Gracias por acercarme a Tu Sabiduría y enseñarme a través del Zohar HaKadosh (El Santo Zohar)  que, por el mérito del Patriarca Abraham que, “se adelantó por la mañana para hacer lo ordenado por El Amo de él, y Su Voluntad”, como está escrito en Tu Torah (Bereshit -Génesis- 22:3), partiste el mar para los hijos de Israel y ahogaste a los Egipcios que los perseguían. (Zohar, Sección Terumá, pag. 170b).

Árbol de la Vida
Los valores centrales de cada una de las tres columnas del Árbol de la Vida son: Abraham (derecha), Itzjak (izquierda) e Iaacov (central), respectivamente.

Pues Tú eres el abrigo del justo y castigas al soberbio e inicuo que maquina en contra de él. Ahora entiendo cuando en Tu Torah dices: “Vio que la luz era buena y separó Elokim (D-s) la luz de la oscuridad” (Bereshit -Génesis- 1:4). Gracias D-s mío, por esperar a que mi luz fuera buena y perdóname por haberme demorado.

Gracias D-s mío, porque ahora con alegría y humildad ofrendo mi Guevurah (fuerza, rigor y juicio) a mi Jesed (amor, bondad y benevolencia) para dar así nacimiento a Tiferet (armonía, compasión, misericordia y belleza de la vida). Gracias D-s mío, pues ahora entiendo, en mi corazón, el Sacrificio de Itzjak ante su padre Abraham. Perdóname por no haberme sometido antes a la bondad y el amor. Ahora entiendo en mi corazón que la columna izquierda se debe someter con humildad y alegría a la columna derecha. Ahora entiendo que no hay otro camino para la paz y abundancia que el deseo de recibir egoísta se someta al dar altruista para que pueda equilibrarse todo en un sano deseo de recibir para compartir. Ahora entiendo el legado de los Patriarcas Abraham, Itzjak e Iaacov.

Perdóname por haber estado lejos, D-s mío.
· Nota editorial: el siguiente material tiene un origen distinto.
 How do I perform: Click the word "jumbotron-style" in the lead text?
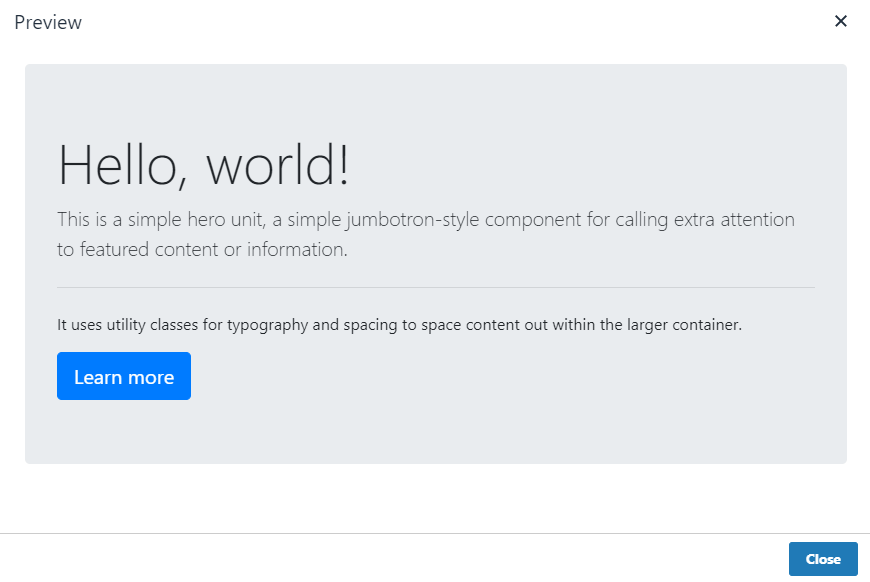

Ahora entiendo en mi corazón que debo estar siempre apegado a Ti. Ahora entiendo que debo buscarte y desearte como lo hace un amante a su amada. Ahora entiendo que no puedo dejarte fuera de mi trabajo, de mis sueños, de mis comidas, de mis relaciones maritales y de mi vida, pues solamente así seré fértil para poder co-Crear Contigo y gozar de abundancia y paz en nuestra Tierra Prometida.

Tetragramatón
Nombre de D-s de 4 letras, también conocido como, “Tetragramatón”. Se lee de derecha a izquierda. Sus letras son: Yud-Hei-Vav-Hei. Este Nombre tiene el poder de realizar milagros en nuestras vidas cuando conectamos con la verdad y misericordia.
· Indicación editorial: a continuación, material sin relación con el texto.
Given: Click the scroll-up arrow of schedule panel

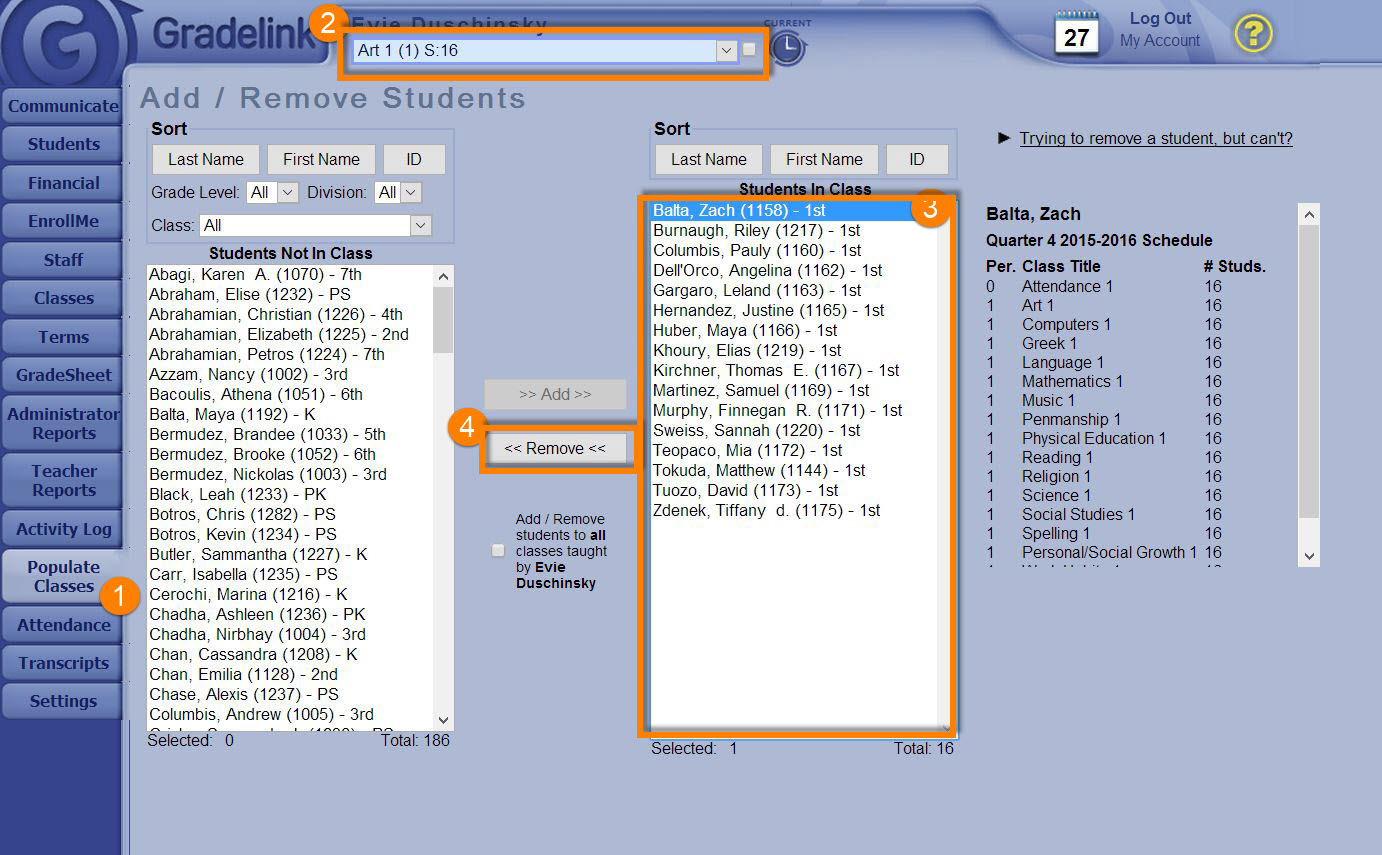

Finalmente, perdóname por haber extraviado la alegría. Ahora me antecederá al hablar Contigo.

Palabras del corazón de la descendencia. Palabras de teshuvah (retorno a D-s en arrepentimiento sincero). Palabras de retorno a la Luz de Binah. Palabras de retorno al Entendimiento Divino permitido para un hombre.

Maestro Leo Batikoff Z''L
Con esa misma alegría con que cargó la Torah en su hombro, él también nos cargó a muchos de nosotros y, seguramente, lo sigue haciendo desde el Israel Celestial.
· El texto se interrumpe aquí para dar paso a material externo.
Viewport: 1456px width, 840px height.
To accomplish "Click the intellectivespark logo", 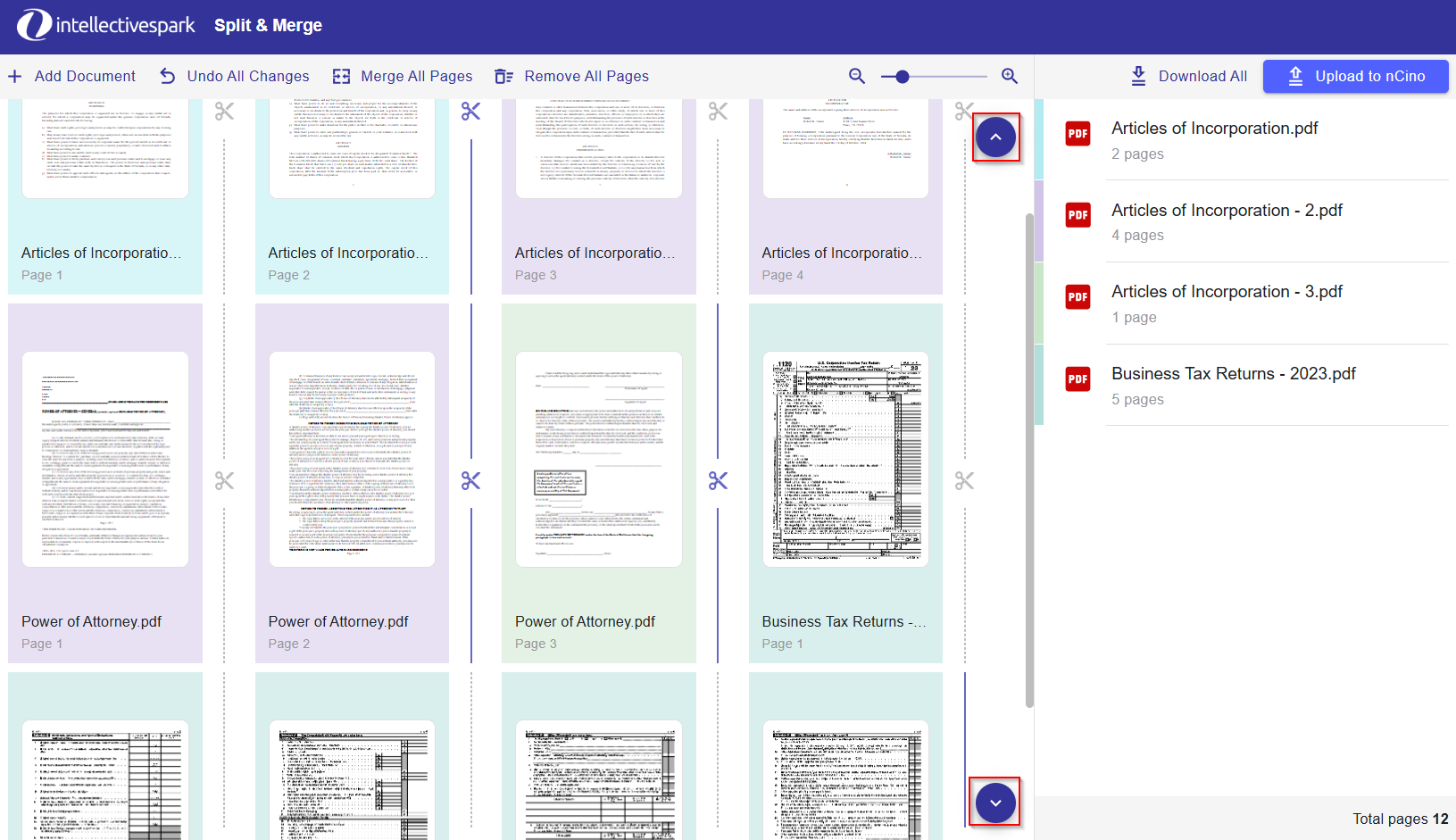I will [x=106, y=25].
Este post está dedicado con mucho amor al Leo Batikoff Z”L (de Bendita Memoria), quien fuera el primer maestro de Kabbalah que tuvimos con mi señora, Ana Claudia. Él nos dejó muchas enseñanzas de sabiduría profunda pero, por sobre todo, nos enseño la importancia de la alegría. Todos los que fuimos sus alumnos llevamos la marca de las siguientes palabras de Torah, gracias a él:

“Hoy mismo convoco como testigos al cielo y la tierra, de que pongo ante ti la vida y la muerte, la bendición y la maldición. Elige la vida, para que vivas tú y tu descendencia.” (Devarim -Deuterenomio- 30:19)

Querido Leo, sea la Voluntad de D-s que hagas sonar el shofar de nuestra redención en este día de Iom Kipur. Amén veAmén.

Leo Batikoff con el Shofar
Que D-s te tenga muy cerca de É-l y permita que estés cerca de nosotros también.